Task → Please rewrite the entries from the line with "返回顶部 (967, 677)" to the line with "Examples (668, 230)", both lines included, increasing every coordinate in the answers by 148. Keep every line in that span and change nothing else.

Entries from a dataset
-- BEGIN --

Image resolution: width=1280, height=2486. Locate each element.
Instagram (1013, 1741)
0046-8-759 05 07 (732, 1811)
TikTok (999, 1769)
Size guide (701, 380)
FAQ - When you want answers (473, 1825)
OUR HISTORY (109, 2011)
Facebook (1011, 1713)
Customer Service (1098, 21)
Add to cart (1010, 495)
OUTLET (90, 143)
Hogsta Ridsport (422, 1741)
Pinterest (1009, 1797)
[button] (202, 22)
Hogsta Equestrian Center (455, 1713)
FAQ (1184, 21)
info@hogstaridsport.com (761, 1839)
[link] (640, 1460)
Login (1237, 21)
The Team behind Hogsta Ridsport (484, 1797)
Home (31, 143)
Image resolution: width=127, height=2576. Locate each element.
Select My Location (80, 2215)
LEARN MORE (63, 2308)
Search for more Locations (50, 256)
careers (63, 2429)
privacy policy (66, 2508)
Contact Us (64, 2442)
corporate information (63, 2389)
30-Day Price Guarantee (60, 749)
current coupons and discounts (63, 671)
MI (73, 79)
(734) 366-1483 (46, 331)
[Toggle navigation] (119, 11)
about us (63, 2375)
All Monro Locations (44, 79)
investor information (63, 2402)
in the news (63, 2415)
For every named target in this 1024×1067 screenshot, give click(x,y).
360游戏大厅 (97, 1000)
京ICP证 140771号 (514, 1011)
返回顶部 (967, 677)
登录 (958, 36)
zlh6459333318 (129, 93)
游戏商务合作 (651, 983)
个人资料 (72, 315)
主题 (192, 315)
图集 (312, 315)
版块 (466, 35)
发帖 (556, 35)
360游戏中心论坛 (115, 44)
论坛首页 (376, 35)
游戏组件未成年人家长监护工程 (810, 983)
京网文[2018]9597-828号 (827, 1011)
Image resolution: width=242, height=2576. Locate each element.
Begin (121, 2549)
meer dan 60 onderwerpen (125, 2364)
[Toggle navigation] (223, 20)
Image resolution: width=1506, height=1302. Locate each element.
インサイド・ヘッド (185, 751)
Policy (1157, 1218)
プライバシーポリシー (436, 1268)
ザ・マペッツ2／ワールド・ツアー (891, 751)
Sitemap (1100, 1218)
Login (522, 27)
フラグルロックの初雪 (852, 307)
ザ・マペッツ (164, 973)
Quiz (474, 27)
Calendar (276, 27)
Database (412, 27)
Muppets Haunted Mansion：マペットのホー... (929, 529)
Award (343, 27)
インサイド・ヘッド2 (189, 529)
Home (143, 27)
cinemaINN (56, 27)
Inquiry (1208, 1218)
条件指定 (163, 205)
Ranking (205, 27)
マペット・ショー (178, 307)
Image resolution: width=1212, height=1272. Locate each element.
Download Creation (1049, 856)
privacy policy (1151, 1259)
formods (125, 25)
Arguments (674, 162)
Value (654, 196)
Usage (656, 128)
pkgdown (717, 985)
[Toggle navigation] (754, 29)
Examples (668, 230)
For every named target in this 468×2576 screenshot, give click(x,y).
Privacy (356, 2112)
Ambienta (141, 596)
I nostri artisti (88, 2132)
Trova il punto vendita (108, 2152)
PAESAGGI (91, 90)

-- END --

Exercise result →
返回顶部 (1115, 825)
登录 (1106, 184)
zlh6459333318 (277, 241)
游戏商务合作 (799, 1131)
个人资料 (220, 463)
主题 (340, 463)
图集 (460, 463)
版块 (614, 183)
发帖 (704, 183)
360游戏中心论坛 (263, 192)
论坛首页 (524, 183)
游戏组件未成年人家长监护工程 (958, 1131)
京网文[2018]9597-828号 (975, 1159)
Image resolution: width=242, height=2576. Locate each element.
Begin (269, 2697)
meer dan 60 onderwerpen (273, 2512)
[Toggle navigation] (371, 168)
Image resolution: width=1506, height=1302. Locate each element.
インサイド・ヘッド (333, 899)
Policy (1305, 1366)
プライバシーポリシー (584, 1416)
ザ・マペッツ2／ワールド・ツアー (1039, 899)
Sitemap (1248, 1366)
Login (670, 175)
フラグルロックの初雪 (1000, 455)
ザ・マペッツ (312, 1121)
Quiz (622, 175)
Calendar (424, 175)
Database (560, 175)
Muppets Haunted Mansion：マペットのホー... (1077, 677)
Award (491, 175)
インサイド・ヘッド2 (337, 677)
Home (291, 175)
cinemaINN (204, 175)
Inquiry (1356, 1366)
条件指定 (311, 353)
Ranking (353, 175)
マペット・ショー (326, 455)
Image resolution: width=1212, height=1272. Locate each element.
Download Creation (1197, 1004)
privacy policy (1299, 1407)
formods (273, 173)
Arguments (822, 310)
Value (802, 344)
Usage (804, 276)
pkgdown (865, 1133)
[Toggle navigation] (902, 177)
Examples (816, 378)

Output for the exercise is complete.